Confidence in Market Is Undermined by Economist-Backed Interventions

(p. A17) This year will be remembered not just for one of the worst financial crises in American history, but also as the moment when economists abandoned their principles. There used to be a consensus that selective intervention in the economy was bad. In the last 12 months this belief has been shattered.

Practically every day the government launches a massively expensive new initiative to solve the problems that the last day’s initiative did not. It is hard to discern any principles behind these actions. The lack of a coherent strategy has increased uncertainty and undermined the public’s perception of the government’s competence and trustworthiness.
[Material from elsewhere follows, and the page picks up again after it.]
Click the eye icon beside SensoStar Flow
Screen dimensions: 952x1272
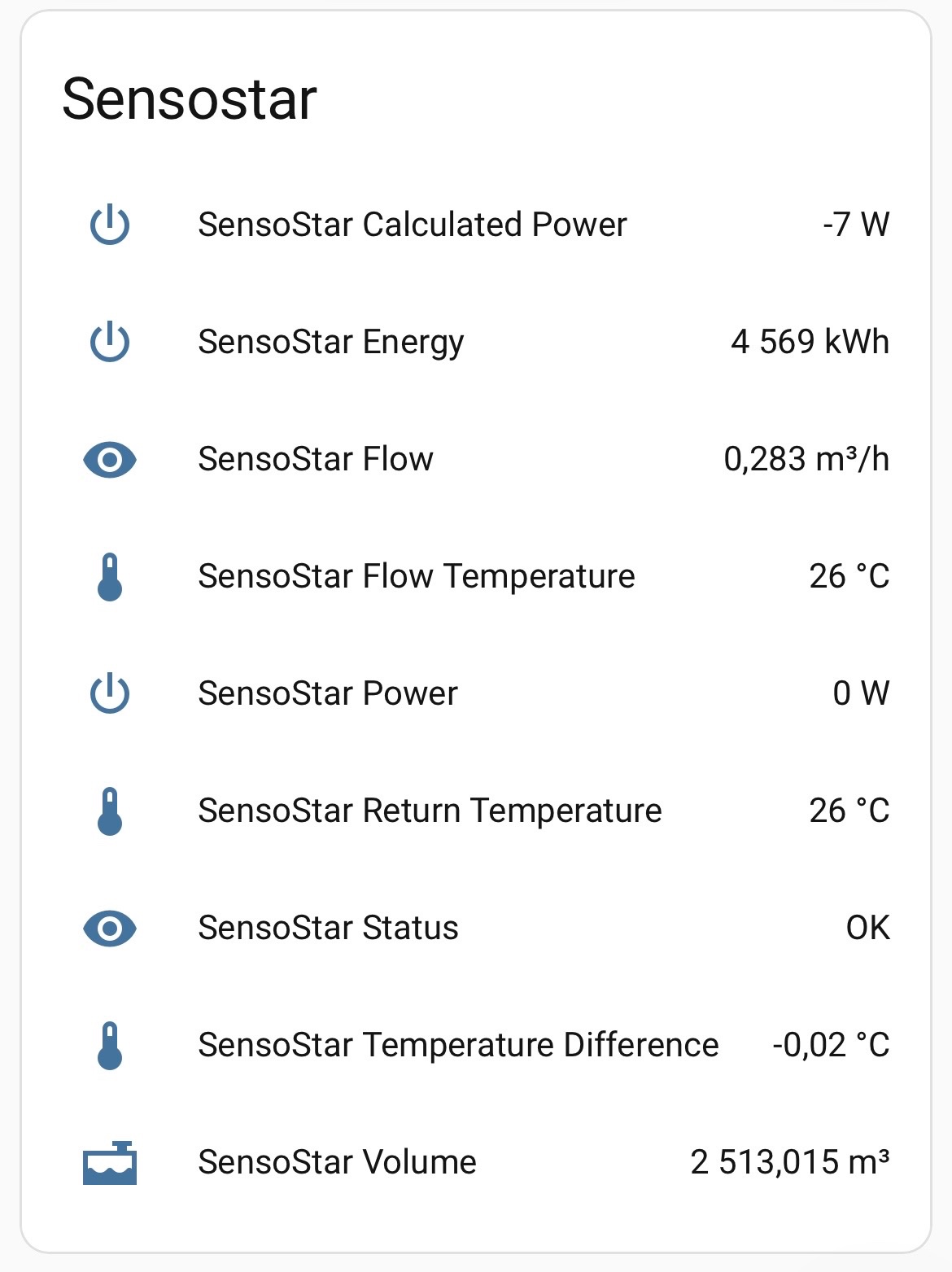coord(110,460)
The Obama administration, with its highly able team of economists, has a golden opportunity to put the country on a better path. We believe that the way forward is for the government to adopt two key principles. The first is that it should intervene only when there is a clearly identified market failure. The second is that government intervention should be carried out at minimum cost to taxpayers.

For the full commentary, see:
OLIVER HART and LUIGI ZINGALES. “Economists Have Abandoned Principle.” Wall Street Journal (Weds., DECEMBER 3, 2008): A17.
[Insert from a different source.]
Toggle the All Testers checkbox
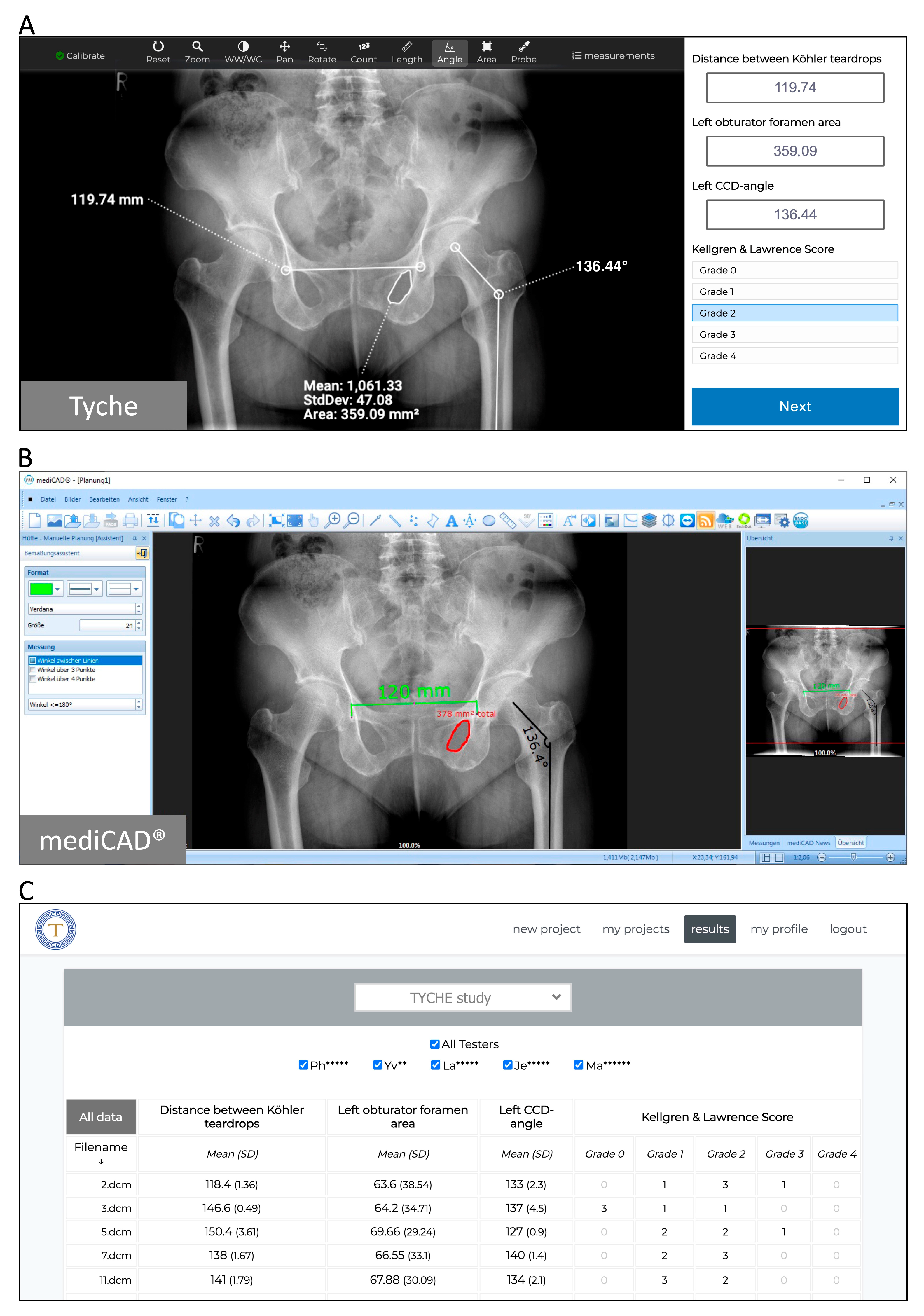Screen dimensions: 924x1316 (435, 1044)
One thought on “Confidence in Market Is Undermined by Economist-Backed Interventions”

  1. You have a nice blog, very interesting articles on Cuba and China.
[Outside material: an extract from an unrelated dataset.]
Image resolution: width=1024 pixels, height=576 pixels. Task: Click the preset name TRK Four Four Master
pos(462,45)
    I would argue that the market did not fail at all. The market is working well – it is valuing companies at anywhere from half of their 2007 value all the way down to zero value – because that’s what they’re worth. If anything, the amount of misinformation and official assurances of stability have delayed or altered the market’s pricing actions.

    Capitalism and the market has not failed – it is exposing corporate incompetence and punishing companies that have been lying about the contents of their balance sheet. If the market’s price movement had not occurred, people would still be ignorant of the bad decision making within the institutions that are failing.

    If anything has failed, it is the justice system. If the government wants to start solving this “crisis”, it needs to bring charges against Paulson for insider trading (massive intervention precisely when the market indicated the failure of his company Goldman Sachs), Dodd for ethics violations (Countrywide mortgage deal), and numerous congressional leaders who suppressed the truth about the risk within Fannie Mae’s holdings. It’s not the government job to run markets, even though socialists believe otherwise. The government’s job is to try to prevent theft, fraud, and other crimes and then to dispense justice when prevention fails.